>> BEGIN Reading passage
The Osmanoğlu family are the members of the historical House of Osman (the Ottoman dynasty), which was the namesake and sole ruling house of the Ottoman Empire from 1299 until the establishment of the Republic of Turkey in 1923.

There were 36 Ottoman sultans who ruled over the Empire, and each one was a direct descendant through the male line of the first Ottoman Sultan, Sultan Osman I. After the deposition of the last Sultan, Mehmed VI, in 1922, and the subsequent abolition of the Ottoman Caliphate in 1924, members of the Imperial family were forced into exile. Their descendants now live in many different countries throughout Europe, as well as in the United States, the Middle East, and since they have now been permitted to return to their homeland, many now also live in Turkey. When in exile, the family adopted the surname of Osmanoğlu, meaning "son of Osman", after the founder of the House of Osman and direct ancestor of all current family members.

Heads of the House of Osman since 1923 
The Ottoman dynasty was exiled from Turkey in 1924. The female members of the dynasty were allowed to return after 1951, and the male members after 1973. Below is a list of people who would have been heirs to the Ottoman throne following the abolition of the sultanate on 1 November 1922. These people have not necessarily made any claim to the throne; for example Ertuğrul Osman said "Democracy works well in Turkey.".

 Mehmed VI, last Ottoman Sultan (1918–1922) then 36th Head of the House of Osman in exile (1922–1926).
 Abdulmejid II, cousin of Mehmed VI. Last Ottoman Caliph (1922–1924) then 37th Head of the House of Osman following Mehmed VI Vahideddin's death (1926–1944).
 Ahmed Nihad, 38th Head of the House of Osman (1944–1954), grandson of Sultan Murad V.
 Osman Fuad, 39th Head of the House of Osman (1954–1973), half-brother of Ahmed IV Nihad.
 Mehmed Abdulaziz, 40th Head of the House of Osman (1973–1977), grandson of Sultan Abdulaziz.
>> END Reading passage
[Problem statement] Can you continue the piece on the Osmanoğlu family, picking up right after the entry for Mehmed Abdulaziz?
>> BEGIN Dataset content
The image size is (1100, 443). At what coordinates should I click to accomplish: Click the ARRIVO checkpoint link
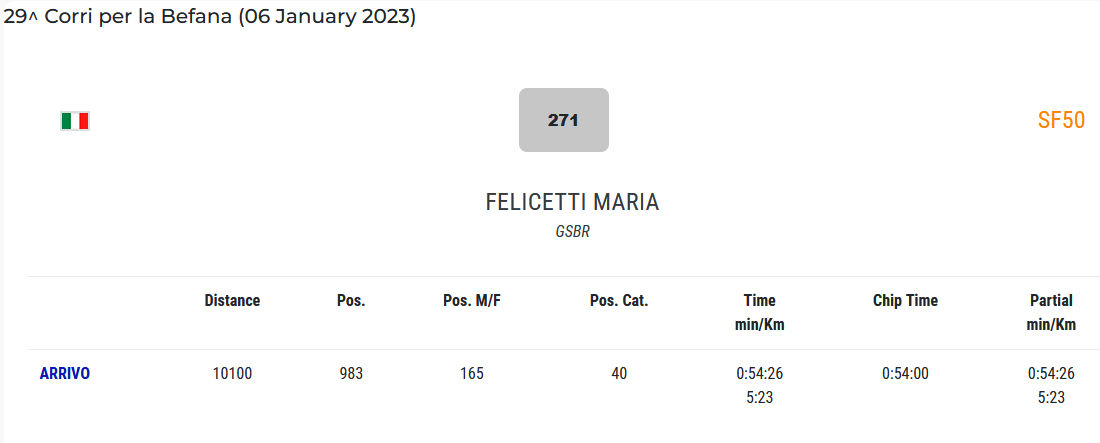coord(65,373)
>> END Dataset content
[Exercise response]
 Ali Vâsib, 41st Head of the House of Osman (1977–1983), son of Ahmed IV Nihad.
 Mehmed Orhan, 42nd Head of the House of Osman (1983–1994), grandson of Sultan Abdul Hamid II.
 Ertuğrul Osman, 43rd Head of the House of Osman (1994–2009), grandson of Sultan Abdul Hamid II. He is known in Turkey as "the Last Ottoman".
 Bayezid Osman, 44th Head of the House of Osman (2009–2017), great-grandson of Sultan Abdulmejid I.
 Dündar Ali Osman, 45th Head of the House of Osman (2017–2021), great-grandson of Sultan Abdul Hamid II.
 Harun Osman, 46th Head of the House of Osman (2021–present), great-grandson of Sultan Abdul Hamid II.

Current head 

Harun Osman Osmanoğlu (born 22 January 1932) is the current Head of the House of Osman.

Osman's father was Şehzade Mehmed Abdülkerim, the only son of Şehzade Mehmed Selim, the eldest son of Abdul Hamid II. In 1924, when members of the Ottoman dynasty were expelled, they left to Beirut. Mehmed Abdülkerim died in 1935 in Damascus and left his two children, born in 1930 and 1932 orphans at a young age. Osman's grandfather Mehmed Selim died in 1937. The family returned to Istanbul from exile in Damascus in 1974, just after the dynasty members were allowed to return to their homeland. Osman became the Head of the Ottoman dynasty in 2021 upon the death of his older brother, Dündar Osmanoğlu. He lives in Istanbul and has nine grandchildren.

On the death of his brother, Turkish President Recep Tayyip Erdoğan telephoned Harun Osman to give his condolences to the family. According to TRT's French website: "Osmanoglu thanked President Erdoğan and said he had always prayed for him. The series 'Payitaht Abdulhamit' broadcast on TRT 1 was discussed during the telephone interview. Harun Osmanoglu said he is following the series."

Harun is married to Farizet Hanım, by whom he has two sons and one daughter:

 Şehzade Orhan Osmanoğlu (born Damascus, 25 August 1963), married on 22 December 1985 to Nuran Yıldız Hanım (born 1967), and has one son and four daughters:
 Nilhan Osmanoğlu Sultan (born Istanbul, 25 April 1987), married in Istanbul on 22 September 2012 to Damat Mehmet Behlül Vatansever, and has one daughter and one son:
 Hanzade Hanımsultan Vatansever (born 2 July 2013)
 Sultanzade Mehmet Vahdettin Vatansever (born 14 October 2014)
 Şehzade Yavuz Selim Osmanoğlu (born Istanbul, 22 February 1989), married on 4 July 2021 to Damla Işık;
 Nilüfer Osmanoğlu Sultan (born Istanbul, 5 May 1995), married on 12 June 2021 to Melih Baştuğ;
 Berna Osmanoğlu Sultan (born Istanbul, 1 October 1998)
 Asyahan Osmanoğlu Sultan (born Istanbul, ... ... 2004)
 Nurhan Osmanoğlu Sultan (born Damascus, 20 November 1973), married firstly in Istanbul on 15 April 1994 and later divorced Damat Samir Hashem Bey (born 24 January 1959), without issue, and married secondly to Damat Muhammed Ammar Sagherji Bey (born 1972), and has one son and one daughter:
 Sultanzade Muhammed Halil Sagherji Bey (born 2002)
 Sara Sagherji Hanımsultan (born 2004)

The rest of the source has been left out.